Po zakończeniu prac plastycznych patrole starały się odczytać depeszę zaszyfrowaną przez dziewczyny z Jedynki (Agatę i Paulę). Wiadomością było hasło i odzew potrzebne do wykonania kolejnego zadania. Po odczytaniu wiadomości patrole musiały znaleźć skrzynkę kontaktową (był nią punkt handlowy oznakowany symbolem Polski Walczącej), znajdującą się w promieniu 50 metrów od miejsca zbiórki. Teraz zabawa zaczęła się na dobre. Zadaniem patroli było odnalezienie skrzynki i kupienie za 20 złotych (wykonanych własnoręcznie) „Biuletynu Informacyjnego" datowanego na 1943 rok, oczywiście po uprzednim posłużeniu się hasłem wcześniej rozszyfrowanym. Długo trwało zanim pierwszy patrol dotarł do kiosku z gazetami. Lewy ze swoim patrolem trzy razy przechodził obok i trzy razy i nie zauważył oznakowanego punktu. Nie ma się co dziwić, kiedy grupa czteroosobowa maszeruje środkiem pasażu, zamiast się rozdzielić i dokładnie przeszukać teren. W końcu jako pierwszy dotarł do punktu patrol Daniela. Schowany na zapleczu, usłyszałem taką rozmowę:

- Proszę Pana, czy możemy czytać z kartki? – pyta Daniel.
- Tak, proszę- odpowiada Iwan (Zawiszak, prowadzący punkt handlowy na Ursynowie).
- Najlepsze kasztany rosną na stacji Stokłosy – mówi Daniel.
- Zuzanna lubi je zbierać jesienią – odpowiada odzewem Iwan.

Udało się - zadanie wykonane! Trzeba było widzieć miny chłopaków, kiedy kupowali gazetę spod lady za własnoręcznie zrobione pieniądze. „Biuletyn" zawierał dwie strony relacji z Powstania Warszawskiego autorstwa śp. druha Wieśka Szeliskiego (do przeczytania całości zachęcam w dziale „Relacje" na stronie internetowej Drużyny) oraz zaszyfrowany alfabetem Morse'a opis trasy do następnej przeszkody.

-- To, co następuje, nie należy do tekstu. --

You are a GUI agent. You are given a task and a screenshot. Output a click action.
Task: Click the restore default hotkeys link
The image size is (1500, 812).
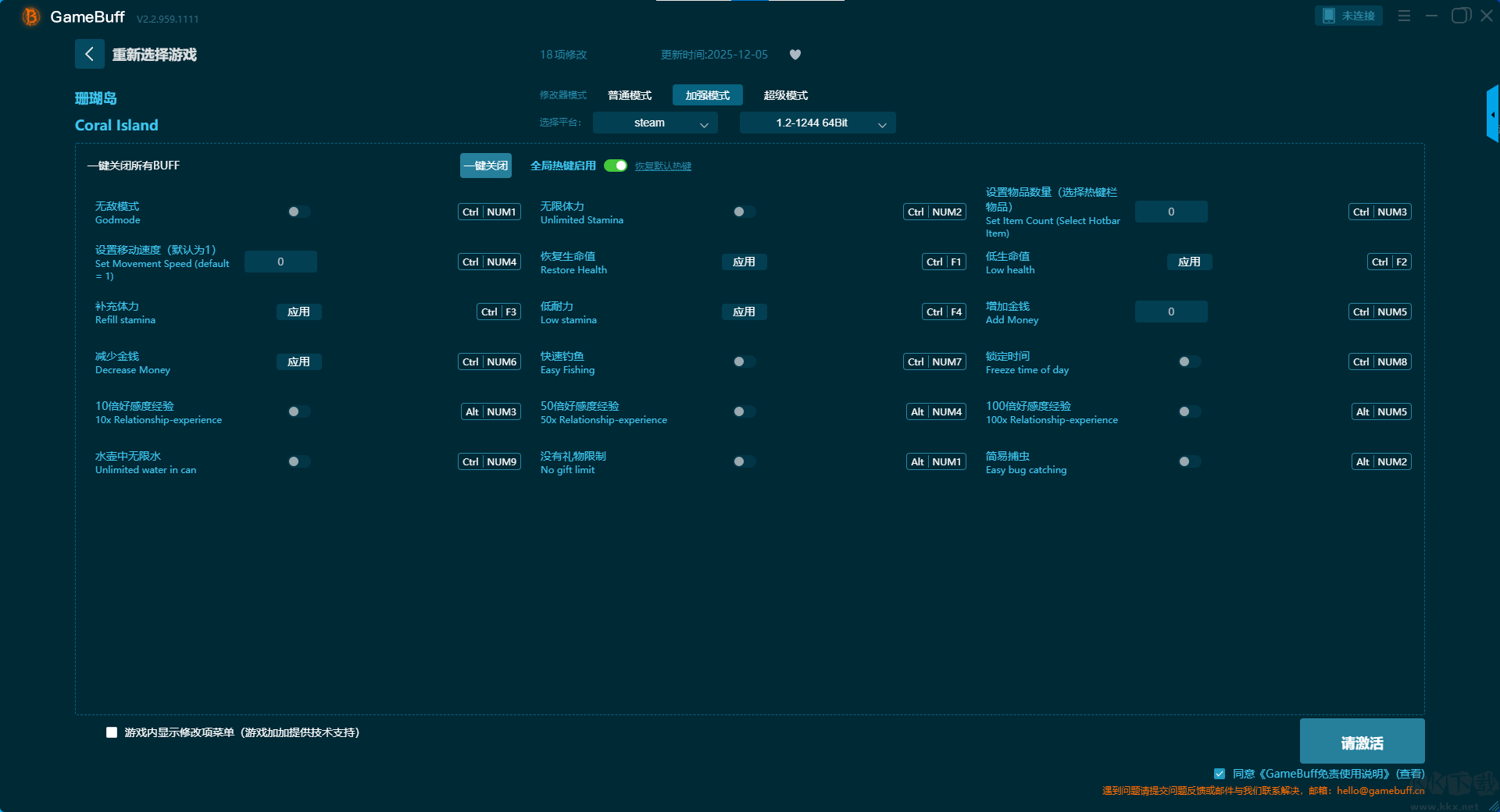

Najśmieszniej wypadł patrol Lewego. Weszli do kiosku i zapytali:
- Proszę Pana, czy był tu starszy pan w pałatce?
- Nie, nie było – zgodnie z prawdą odpowiedział Iwan (bo w końcu ja nie jestem ani starszy, ani nie mam pałatki!)
- Aaa, to do widzenia – powiedział Lewy.

I wyszli. Zapomnieli, jakie mieli zadanie do wykonania. Na pomoc pośpieszyła im nowoczesna technika. Wykręcili mój numer telefonu komórkowego i usłyszeli „mój" dźwięk dzwonka. Wiedzieli, że kryję się na zapleczu, więc dobrze trafili. Jest to dla mnie nauczka – już drugi raz udało im się znaleźć mnie dzięki tej metodzie (musieli oglądać dużo filmów szpiegowskich); pierwszy raz miał miejsce na zimowisku w trakcie nocnej gry, kiedy to schowaliśmy się z Lechem przy urwisku na strumieniem, a wówczas zadzwonił telefon Lecha i zaraz zaatakowała nas czarna kobieta z Czarnej Jedynki. Dzięki temu fortelowi przegraliśmy grę, ponieważ ja nie miałem odwagi walczyć z harcerką (wszak harcerz postępuje po rycersku). Ale wracajmy do zbiórki.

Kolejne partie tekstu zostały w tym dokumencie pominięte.